Such variety and flexibility of available army compositions makes itself most apparent on the battlefield, and Total War: Warhammer 2 delivers battle gameplay that is as good, if not better, than it has ever been before. The series secured its reputation with its simulation of combat between massed ranks of troops engaged in real time maneuvers directly controlled by the player, and even though there are a few kinks with the AI that have troubled these games since the very beginning, it’s never less than an absolute joy to watch as formations of High Elf soldiers clash in a desperate melee with hordes of scurrying Skaven, or to see gigantic, heavily-armored lizards smash into braced ranks of Dark Elf warriors. Each combat scenario plays out like the Battle of the Pelennor Fields from The Return of the King crossed with Jon Snow’s gut-wrenching face-off against the Bolton host in Game of Thrones, with a healthy dash of Army of Darkness added for flavor. The battles are chaotic, brutal, and glorious. Without question this is definitely a game of two halves and the strategic campaign gameplay in tandem with the micro-scale tactical warfare that takes place on the battle maps makes for a gaming experience that, thanks to the addition of Warhammer lore, is more compelling than ever.

The same quality and attention to detail that were lavished on the battles carry over onto the campaign map. From the tangled jungles of Lustria to the frozen crags of Naggaroth across a storm-wracked ocean to the verdant isle of Ulthuan and beyond to the mysterious depths of the South Lands, every region is distinct and uniquely embellished.

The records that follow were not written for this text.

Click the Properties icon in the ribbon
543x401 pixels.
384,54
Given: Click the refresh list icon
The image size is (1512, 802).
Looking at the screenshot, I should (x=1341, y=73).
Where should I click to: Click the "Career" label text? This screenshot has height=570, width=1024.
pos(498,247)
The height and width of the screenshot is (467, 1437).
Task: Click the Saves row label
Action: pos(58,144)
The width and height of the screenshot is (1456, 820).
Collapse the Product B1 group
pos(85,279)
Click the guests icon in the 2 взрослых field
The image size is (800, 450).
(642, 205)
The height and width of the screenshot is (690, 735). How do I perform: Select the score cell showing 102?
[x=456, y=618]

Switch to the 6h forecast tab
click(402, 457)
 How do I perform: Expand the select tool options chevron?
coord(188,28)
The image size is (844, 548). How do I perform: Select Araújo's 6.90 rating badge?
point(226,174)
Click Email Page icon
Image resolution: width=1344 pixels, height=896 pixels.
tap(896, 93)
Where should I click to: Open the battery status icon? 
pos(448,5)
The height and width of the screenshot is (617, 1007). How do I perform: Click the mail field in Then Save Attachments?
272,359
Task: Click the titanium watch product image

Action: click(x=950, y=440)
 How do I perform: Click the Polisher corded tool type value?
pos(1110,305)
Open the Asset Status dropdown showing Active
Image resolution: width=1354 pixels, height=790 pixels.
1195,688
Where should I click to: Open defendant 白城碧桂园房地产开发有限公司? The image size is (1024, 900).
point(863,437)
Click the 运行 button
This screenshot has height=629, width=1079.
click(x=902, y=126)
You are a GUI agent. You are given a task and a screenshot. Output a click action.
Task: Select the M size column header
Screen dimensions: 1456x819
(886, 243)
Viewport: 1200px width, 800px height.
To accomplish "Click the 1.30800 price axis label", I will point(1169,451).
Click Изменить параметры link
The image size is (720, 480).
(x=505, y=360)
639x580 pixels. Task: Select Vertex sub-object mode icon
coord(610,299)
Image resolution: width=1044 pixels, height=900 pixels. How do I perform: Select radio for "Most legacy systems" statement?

Thematic authenticity was a key design concept for Total War: Warhammer and that is obviously the case for the sequel as well. Anyone with a fondness for Games Workshop’s creation will be thrilled to see some of the most feared and famous locations in the lore. They may not be depicted in precise detail but having such a vast and gorgeous depiction of one of the most popular fantasy worlds ever devised spread out before you to explore, and indeed conquer, is a joy to behold.

Every battle players fight as the leaders of the four factions is just a small part of a titanic struggle for control of the Vortex of Ulhuan, a swirling maelstrom of arcane energy that sits at the very heart of the High Elves’ domain. As the campaign progresses players will be tasked with performing a series of five sequential rituals, the completion of which will bring them closer to final victory. These rituals are not fire-and-forget events, as initiating one prompts unwanted attention in the form of multi-turn offenses that are launched against your cities. There are all manner of other obstacles put in place to try and prevent you from accomplishing your final goal. Rogue armies, random map events, rebellions as well as attacks from both major and minor factions that have their own agendas will do everything within their power to thwart your plans. For the most part how players decide to tackle the various challenges around them is largely up to them, and other than completing the rituals there is no set way to achieve the campaign win condition which means players can expand and organize their power base in whatever way they see fit. Naturally, the most efficient way of ensuring the compliance of the local population is to conquer them so that each province can be developed to open up more economic, technological and recruitment options. Diplomacy plays a role too, particularly for the High Elves who can use their faction specific influence mechanic to alter the course of relations between the various factions in order to either avoid or start wars.

Although it’s still true to say that this is a free-for-all sandbox style experience typical to what has been seen in previous games from this studio, there have been significant moves toward giving the Total War gameplay experience a more coherent structure. There are new additions to the campaign map such as treasures to find and locations to explore in both offshore locales and in the various ruined settlements that may or may not harbor lurking Skaven forces. When interacted with, these locations trigger mini-text events that, after a brief blurb, offer you a choice that could have either negative or positive effects for your faction. The rewards are never anything especially amazing, but they can be lucrative enough to make an effort to collect them as you march across the world. Throughout the campaign players will also be issued with a steady stream of quests and missions that tie directly into the personal goals of your individual chosen legendary lord as well as the factions as a whole. Completing these is by no means mandatory, but doing so offers rewards ranging from character buffs, traits, equipment, followers and even small but regular amounts of the ritual currency that your chosen faction requires to progress toward mastery of the Vortex.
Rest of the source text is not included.